> [AIM] Express the records between the line holding "coordinates (519, 359)." and the line holding "(1861, 192).", inclusive, as a JSON list of strings with one string per line and blank lines omitted.

[BEGIN]

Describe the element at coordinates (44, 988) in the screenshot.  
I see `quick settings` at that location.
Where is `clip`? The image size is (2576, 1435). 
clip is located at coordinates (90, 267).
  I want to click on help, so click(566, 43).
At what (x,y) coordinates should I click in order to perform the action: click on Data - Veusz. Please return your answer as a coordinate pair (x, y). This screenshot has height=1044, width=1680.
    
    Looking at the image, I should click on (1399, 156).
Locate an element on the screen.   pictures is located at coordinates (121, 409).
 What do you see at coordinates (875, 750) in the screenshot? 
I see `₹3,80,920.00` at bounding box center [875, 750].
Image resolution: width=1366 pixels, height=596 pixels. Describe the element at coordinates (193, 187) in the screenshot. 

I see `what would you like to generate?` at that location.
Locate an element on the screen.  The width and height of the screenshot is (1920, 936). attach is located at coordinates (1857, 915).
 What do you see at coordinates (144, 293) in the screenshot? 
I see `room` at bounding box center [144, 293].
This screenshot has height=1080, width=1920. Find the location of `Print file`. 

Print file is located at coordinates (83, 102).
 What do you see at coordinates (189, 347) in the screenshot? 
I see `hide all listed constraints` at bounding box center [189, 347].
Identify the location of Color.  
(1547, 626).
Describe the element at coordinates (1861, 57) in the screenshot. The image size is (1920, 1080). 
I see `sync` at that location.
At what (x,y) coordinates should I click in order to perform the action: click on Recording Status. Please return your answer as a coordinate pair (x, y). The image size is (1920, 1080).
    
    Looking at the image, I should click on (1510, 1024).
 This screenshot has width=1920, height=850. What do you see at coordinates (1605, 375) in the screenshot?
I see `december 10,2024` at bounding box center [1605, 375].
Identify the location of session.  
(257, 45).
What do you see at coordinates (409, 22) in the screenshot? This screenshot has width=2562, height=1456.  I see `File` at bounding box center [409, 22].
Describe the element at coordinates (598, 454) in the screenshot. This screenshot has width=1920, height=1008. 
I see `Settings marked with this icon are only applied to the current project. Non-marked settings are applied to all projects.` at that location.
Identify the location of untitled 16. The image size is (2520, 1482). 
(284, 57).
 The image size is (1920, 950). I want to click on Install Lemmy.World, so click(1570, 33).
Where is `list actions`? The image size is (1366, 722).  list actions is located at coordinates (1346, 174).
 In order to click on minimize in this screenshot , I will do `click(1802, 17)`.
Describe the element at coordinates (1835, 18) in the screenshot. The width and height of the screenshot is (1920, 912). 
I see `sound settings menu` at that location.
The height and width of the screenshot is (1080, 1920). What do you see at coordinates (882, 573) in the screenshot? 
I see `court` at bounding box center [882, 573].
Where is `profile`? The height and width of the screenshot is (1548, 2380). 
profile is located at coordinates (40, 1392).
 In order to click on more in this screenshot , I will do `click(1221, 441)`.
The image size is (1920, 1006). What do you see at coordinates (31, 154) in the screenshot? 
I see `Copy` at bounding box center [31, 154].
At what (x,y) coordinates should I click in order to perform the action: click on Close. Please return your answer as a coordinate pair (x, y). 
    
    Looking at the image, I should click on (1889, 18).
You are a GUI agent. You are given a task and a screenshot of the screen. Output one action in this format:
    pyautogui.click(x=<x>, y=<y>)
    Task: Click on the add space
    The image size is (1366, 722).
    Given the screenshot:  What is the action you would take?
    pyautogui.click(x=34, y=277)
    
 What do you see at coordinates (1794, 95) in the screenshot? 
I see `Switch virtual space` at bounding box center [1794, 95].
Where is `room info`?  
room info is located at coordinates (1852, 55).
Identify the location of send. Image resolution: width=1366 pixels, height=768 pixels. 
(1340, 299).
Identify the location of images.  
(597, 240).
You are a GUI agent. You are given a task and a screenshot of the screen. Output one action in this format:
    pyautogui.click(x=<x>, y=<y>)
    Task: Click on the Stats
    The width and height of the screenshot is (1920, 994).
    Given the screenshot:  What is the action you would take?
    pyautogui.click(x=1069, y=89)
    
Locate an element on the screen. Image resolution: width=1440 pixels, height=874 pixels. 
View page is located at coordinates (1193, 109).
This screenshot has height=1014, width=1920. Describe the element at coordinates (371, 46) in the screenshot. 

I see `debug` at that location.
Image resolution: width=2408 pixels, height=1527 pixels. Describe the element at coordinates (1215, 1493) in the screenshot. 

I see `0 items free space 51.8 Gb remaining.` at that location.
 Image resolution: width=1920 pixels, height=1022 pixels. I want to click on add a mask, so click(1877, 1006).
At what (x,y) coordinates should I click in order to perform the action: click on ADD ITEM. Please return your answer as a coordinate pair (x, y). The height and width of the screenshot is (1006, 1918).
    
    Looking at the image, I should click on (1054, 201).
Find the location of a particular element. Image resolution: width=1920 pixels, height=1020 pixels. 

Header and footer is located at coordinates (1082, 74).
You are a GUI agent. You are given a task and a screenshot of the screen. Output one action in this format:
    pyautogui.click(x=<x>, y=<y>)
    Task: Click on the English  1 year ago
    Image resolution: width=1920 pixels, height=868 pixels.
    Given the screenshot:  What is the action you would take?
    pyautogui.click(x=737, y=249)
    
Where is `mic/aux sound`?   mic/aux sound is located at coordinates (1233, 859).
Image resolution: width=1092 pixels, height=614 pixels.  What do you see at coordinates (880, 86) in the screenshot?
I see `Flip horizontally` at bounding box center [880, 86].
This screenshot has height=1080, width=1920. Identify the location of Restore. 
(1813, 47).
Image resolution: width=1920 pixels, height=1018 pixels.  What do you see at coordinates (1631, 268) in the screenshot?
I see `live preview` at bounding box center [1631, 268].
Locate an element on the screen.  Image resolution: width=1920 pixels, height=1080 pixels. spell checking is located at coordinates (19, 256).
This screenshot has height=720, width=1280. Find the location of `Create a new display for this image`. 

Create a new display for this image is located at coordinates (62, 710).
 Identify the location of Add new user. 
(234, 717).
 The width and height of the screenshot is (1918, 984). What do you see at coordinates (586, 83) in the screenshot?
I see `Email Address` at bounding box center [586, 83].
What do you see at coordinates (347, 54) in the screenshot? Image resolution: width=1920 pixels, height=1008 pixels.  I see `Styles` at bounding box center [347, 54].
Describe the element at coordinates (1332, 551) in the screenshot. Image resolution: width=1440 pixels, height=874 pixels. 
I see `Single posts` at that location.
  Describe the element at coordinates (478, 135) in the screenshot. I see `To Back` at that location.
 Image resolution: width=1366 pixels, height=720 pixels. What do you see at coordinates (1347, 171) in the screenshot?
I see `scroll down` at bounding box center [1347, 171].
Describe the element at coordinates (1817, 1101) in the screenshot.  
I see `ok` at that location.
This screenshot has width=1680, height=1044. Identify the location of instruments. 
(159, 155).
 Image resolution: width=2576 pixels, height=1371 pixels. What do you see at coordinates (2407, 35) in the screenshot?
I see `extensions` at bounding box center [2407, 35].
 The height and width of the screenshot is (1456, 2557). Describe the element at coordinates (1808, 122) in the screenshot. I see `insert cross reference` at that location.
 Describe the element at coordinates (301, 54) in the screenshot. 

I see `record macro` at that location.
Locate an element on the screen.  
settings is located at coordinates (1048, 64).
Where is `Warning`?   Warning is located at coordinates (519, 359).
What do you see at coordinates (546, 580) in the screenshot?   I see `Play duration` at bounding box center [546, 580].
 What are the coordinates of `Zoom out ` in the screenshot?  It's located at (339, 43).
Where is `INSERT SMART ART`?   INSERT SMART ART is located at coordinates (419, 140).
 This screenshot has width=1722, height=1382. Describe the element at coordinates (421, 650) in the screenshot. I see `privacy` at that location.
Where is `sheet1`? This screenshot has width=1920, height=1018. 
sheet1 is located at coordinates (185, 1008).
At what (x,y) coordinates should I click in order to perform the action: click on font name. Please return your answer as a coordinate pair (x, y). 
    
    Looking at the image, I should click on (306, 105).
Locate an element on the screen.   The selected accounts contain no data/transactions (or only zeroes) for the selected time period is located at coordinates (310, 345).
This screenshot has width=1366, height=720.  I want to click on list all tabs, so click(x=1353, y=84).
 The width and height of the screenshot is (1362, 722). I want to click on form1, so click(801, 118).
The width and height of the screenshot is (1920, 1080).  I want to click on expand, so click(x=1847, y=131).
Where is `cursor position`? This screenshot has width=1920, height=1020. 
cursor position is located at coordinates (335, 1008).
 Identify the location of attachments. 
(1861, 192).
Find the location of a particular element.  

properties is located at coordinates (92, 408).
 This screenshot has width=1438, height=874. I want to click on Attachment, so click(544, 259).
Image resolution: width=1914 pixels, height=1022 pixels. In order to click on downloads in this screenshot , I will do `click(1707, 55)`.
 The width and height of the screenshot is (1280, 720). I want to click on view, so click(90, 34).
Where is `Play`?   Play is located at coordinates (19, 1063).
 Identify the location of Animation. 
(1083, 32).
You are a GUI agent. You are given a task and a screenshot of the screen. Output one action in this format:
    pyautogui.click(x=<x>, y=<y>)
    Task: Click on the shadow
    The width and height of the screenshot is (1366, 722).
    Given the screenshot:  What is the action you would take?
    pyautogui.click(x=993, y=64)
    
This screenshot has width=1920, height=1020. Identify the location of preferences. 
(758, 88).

[END]

> [WRITTEN RESPONSE]
[
  "Where is `Warning`?   Warning is located at coordinates (519, 359).",
  "What do you see at coordinates (546, 580) in the screenshot?   I see `Play duration` at bounding box center [546, 580].",
  " What are the coordinates of `Zoom out ` in the screenshot?  It's located at (339, 43).",
  "Where is `INSERT SMART ART`?   INSERT SMART ART is located at coordinates (419, 140).",
  " This screenshot has width=1722, height=1382. Describe the element at coordinates (421, 650) in the screenshot. I see `privacy` at that location.",
  "Where is `sheet1`? This screenshot has width=1920, height=1018. ",
  "sheet1 is located at coordinates (185, 1008).",
  "At what (x,y) coordinates should I click in order to perform the action: click on font name. Please return your answer as a coordinate pair (x, y). ",
  "    Looking at the image, I should click on (306, 105).",
  "Locate an element on the screen.   The selected accounts contain no data/transactions (or only zeroes) for the selected time period is located at coordinates (310, 345).",
  "This screenshot has width=1366, height=720.  I want to click on list all tabs, so click(x=1353, y=84).",
  " The width and height of the screenshot is (1362, 722). I want to click on form1, so click(801, 118).",
  "The width and height of the screenshot is (1920, 1080).  I want to click on expand, so click(x=1847, y=131).",
  "Where is `cursor position`? This screenshot has width=1920, height=1020. ",
  "cursor position is located at coordinates (335, 1008).",
  " Identify the location of attachments. ",
  "(1861, 192)."
]